Hawaii vehicle license plates

Each of Hawaii's four counties register vehicles autonomously, starting with the City and County of Honolulu in 1906, when license plates were homemade or owner-provided. The first government-issued plates were used by both Honolulu and the County of Hawaii in 1915. Maui County first issued plates in 1919, while Kauaʻi County retained homemade plates through 1921; this was the last jurisdiction in the United States to do so. All license plates were standardized throughout the Territory of Hawaii for the first time in 1922. Despite its status at the time as a territory, Hawaii's vehicle registration laws and license plates were the same as the rest of the United States until the State of Hawaii was admitted to the U.S. as the 50th state in August 1959.

==Background==
Hawaiʻi was a sovereign constitutional monarchy until its government was overthrown in January 1893, but many of its laws were already modeled after those of the United States, including (for example) registering dogs and issuing metal tags for them since the 1870s.
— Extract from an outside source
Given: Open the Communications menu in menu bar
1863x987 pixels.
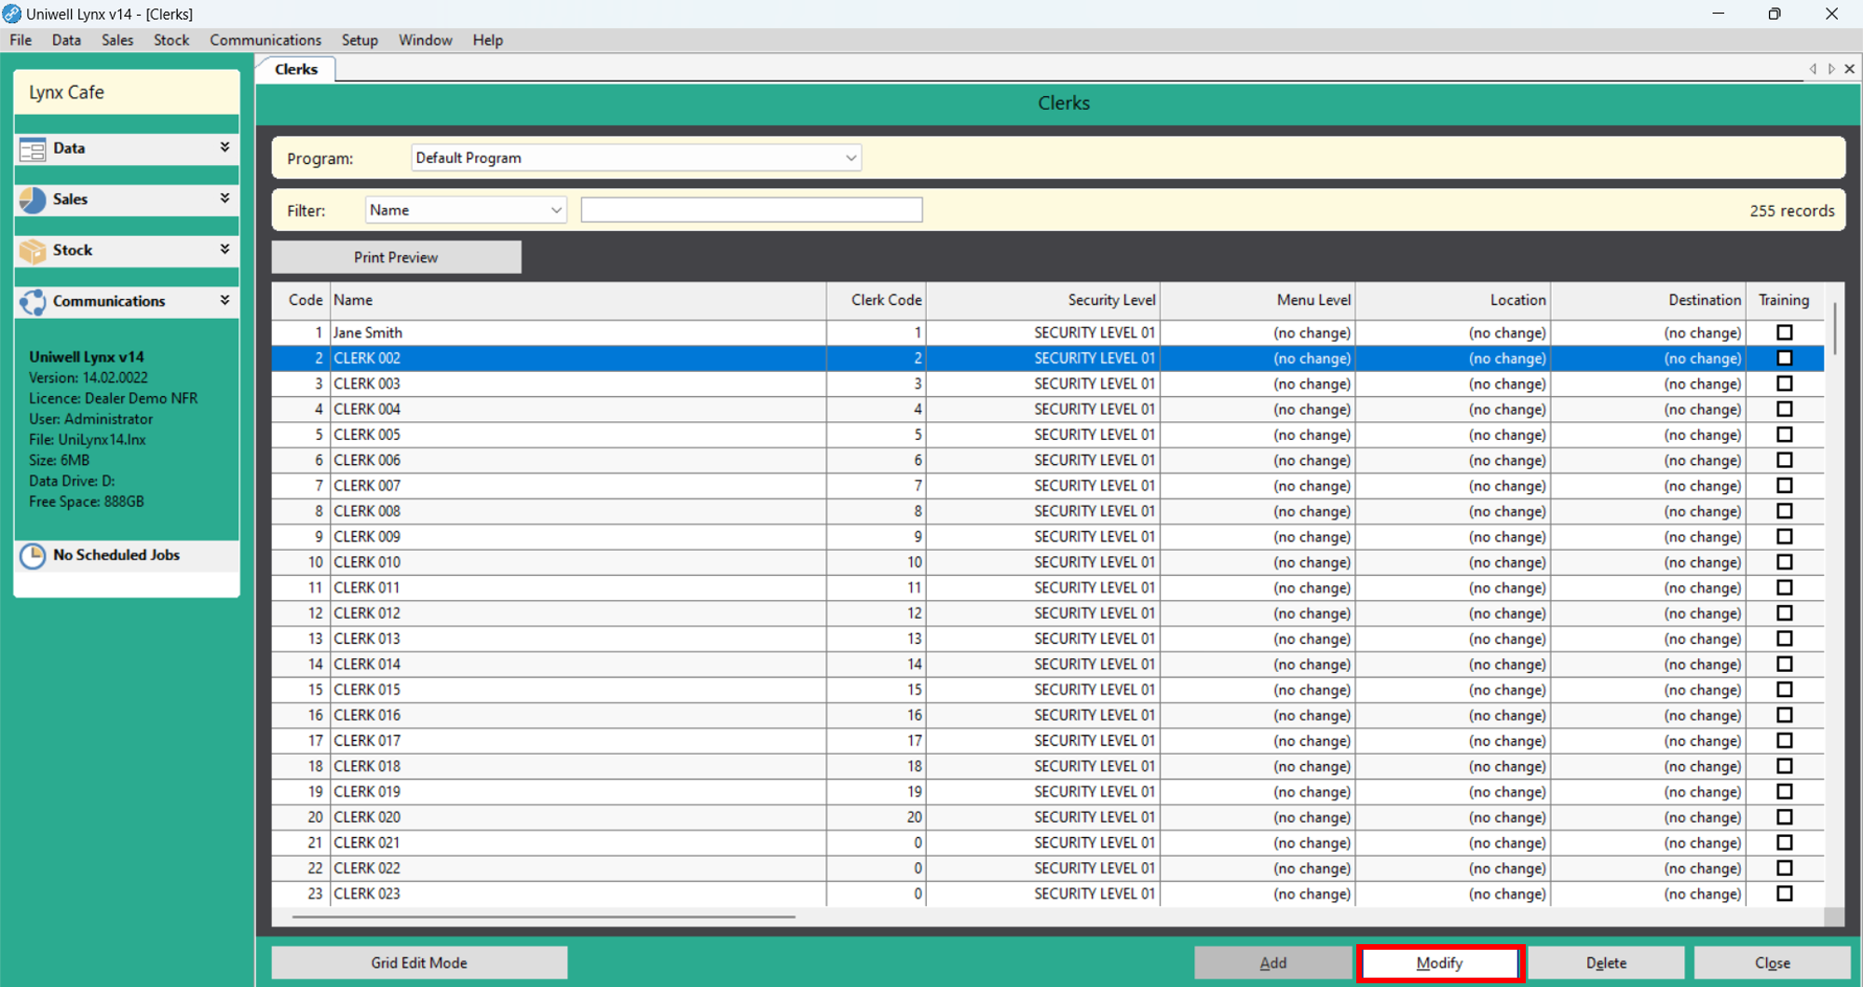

The Republic of Hawaii which replaced the previous government was annexed as a Territory by the United States in August 1898, and the first automobiles to be shipped to the Hawaiian Islands arrived in 1899.

==Passenger baseplates==

===1922 to 1952===
No slogans were used on passenger plates during the period covered by this subsection.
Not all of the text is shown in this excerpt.